### Activité
Veuillez recopier fidèlement le passage de l'article sur le Code pénal qui va de « Auteur : Guillaume » jusqu'à « l’État de droit. » inclus.

### Texte à analyser
■ ■ ■ ■
Violences après la victoire du PSG : le Code pénal est-il vraiment impuissant, comme l’affirme Laurent Nuñez ?
Auteur : Guillaume Baticle, doctorant en droit public, université de Poitiers
Relecteur : Jean-Baptiste Thierry, professeur de droit pénal, université de Lorraine
Liens d’intérêts ou fonctions politiques déclarés des intervenants à l’article : aucun
Secrétariat de rédaction : Maylis Ygrand, journaliste
Source : Laurent Nuñez sur BFM TV, le 2 juin 2025
À la suite des violences et pillages survenus après la victoire du PSG, samedi 31 mai, Laurent Nuñez a affirmé qu’il fallait « des textes qui permettent d’être répressifs ». Or, le droit pénal prévoit déjà un arsenal juridique complet. Rappeler la loi, c’est aussi rappeler que justice ne se rend pas dans l’instant : preuve, procédure et individualisation des peines restent les piliers de l’État de droit.
Le Code pénal français serait-il laxiste ? Invité sur le plateau de BFM TV, le 2 juin 2025, Laurent Nuñez, préfet de police de Paris, a été interrogé sur les débordements en marge des célébrations de la victoire du Paris Saint-Germain. Il a expliqué son impuissance face aux cas de pillages, en prenant l’exemple du Foot Locker dans lequel une trentaine de personnes ont été interpellées samedi soir.
Jetant le doute sur les suites judiciaires qui suivront les interpellations, il a déclaré qu’il fallait « des textes qui permettent d’être répressifs ». C’est oublier que ces textes existent déjà et que, pour condamner quelqu’un, il faut avoir des preuves suffisantes de la commission d’une infraction…
Un Code pénal très précis
Laurent Nuñez prend l’exemple du pillage d’un magasin. L’article 322-1 du Code pénal prévoit déjà que « la destruction, la dégradation ou la détérioration d’un bien appartenant à autrui est punie de deux ans d’emprisonnement et de 30 000 euros d’amende ». De plus, selon l’article 311-4, le vol peut faire encourir jusqu’à sept ans, voire dix ans d’emprisonnement lorsqu’il est commis avec deux ou trois circonstances aggravantes. Tel est le cas s’il est commis par plusieurs personnes, dans un lieu utilisé ou destiné à l’entrepôt de fonds, valeurs, marchandises ou matériels et qu’il est précédé, accompagné ou suivi d’un acte de destruction, dégradation ou détérioration.
■ ■ ■ ■
### Liste des données

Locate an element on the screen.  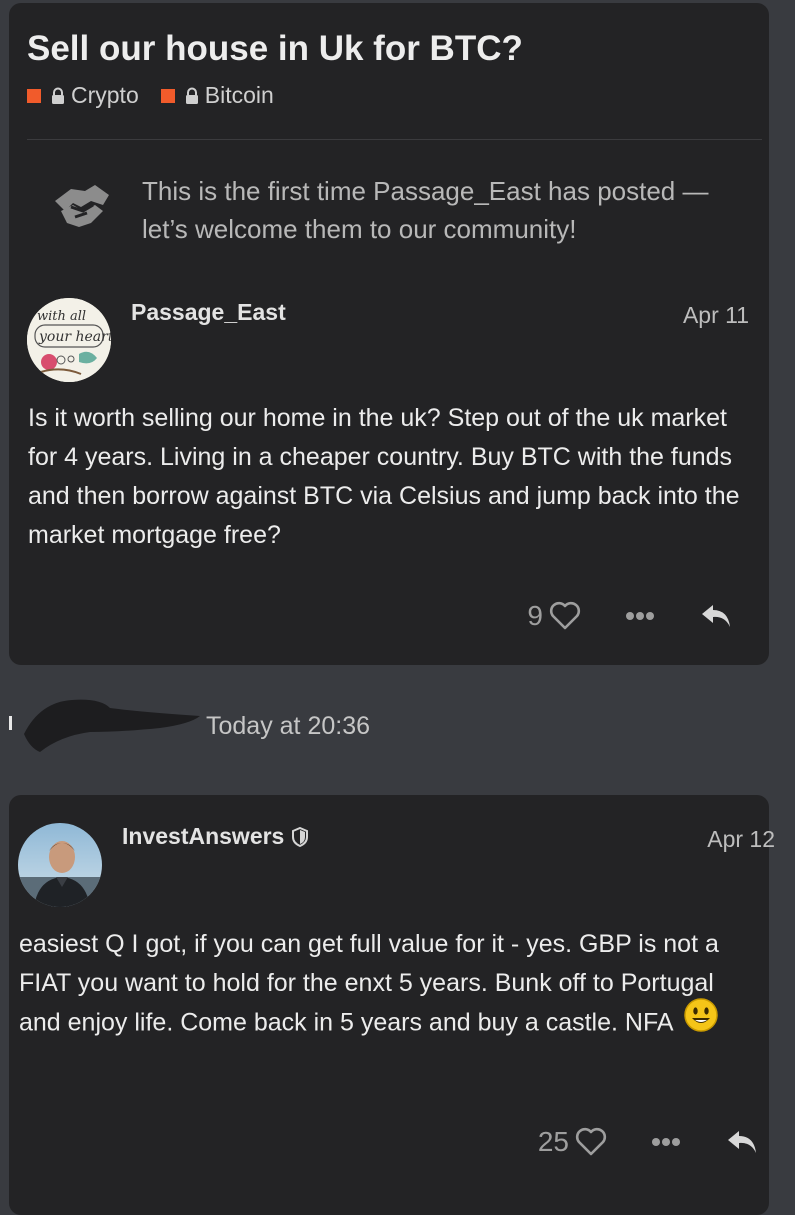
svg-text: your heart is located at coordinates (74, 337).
■ ■ ■ ■
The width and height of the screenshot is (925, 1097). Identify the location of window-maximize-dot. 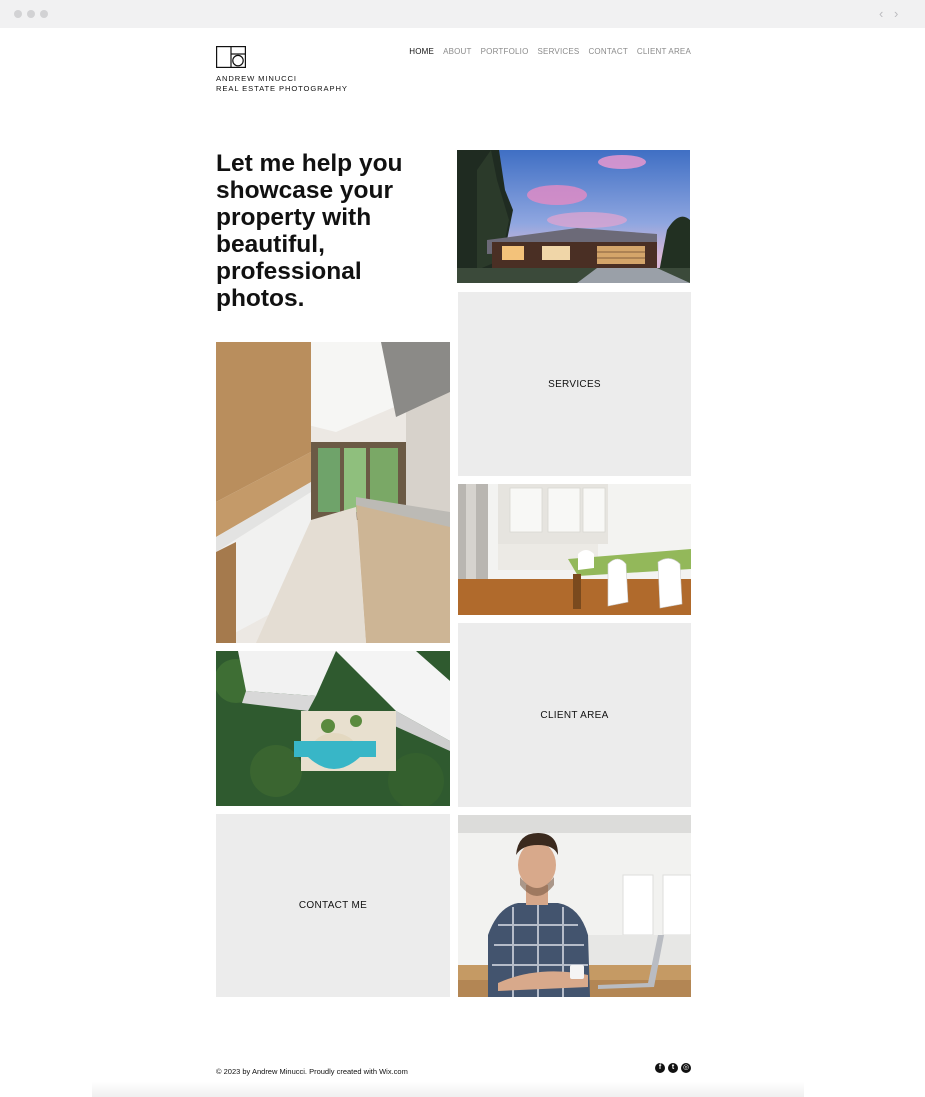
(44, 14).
■ ■ ■ ■
### Résultat de l'exercice
Auteur : Guillaume Baticle, doctorant en droit public, université de Poitiers
Relecteur : Jean-Baptiste Thierry, professeur de droit pénal, université de Lorraine
Liens d’intérêts ou fonctions politiques déclarés des intervenants à l’article : aucun
Secrétariat de rédaction : Maylis Ygrand, journaliste
Source : Laurent Nuñez sur BFM TV, le 2 juin 2025
À la suite des violences et pillages survenus après la victoire du PSG, samedi 31 mai, Laurent Nuñez a affirmé qu’il fallait « des textes qui permettent d’être répressifs ». Or, le droit pénal prévoit déjà un arsenal juridique complet. Rappeler la loi, c’est aussi rappeler que justice ne se rend pas dans l’instant : preuve, procédure et individualisation des peines restent les piliers de l’État de droit.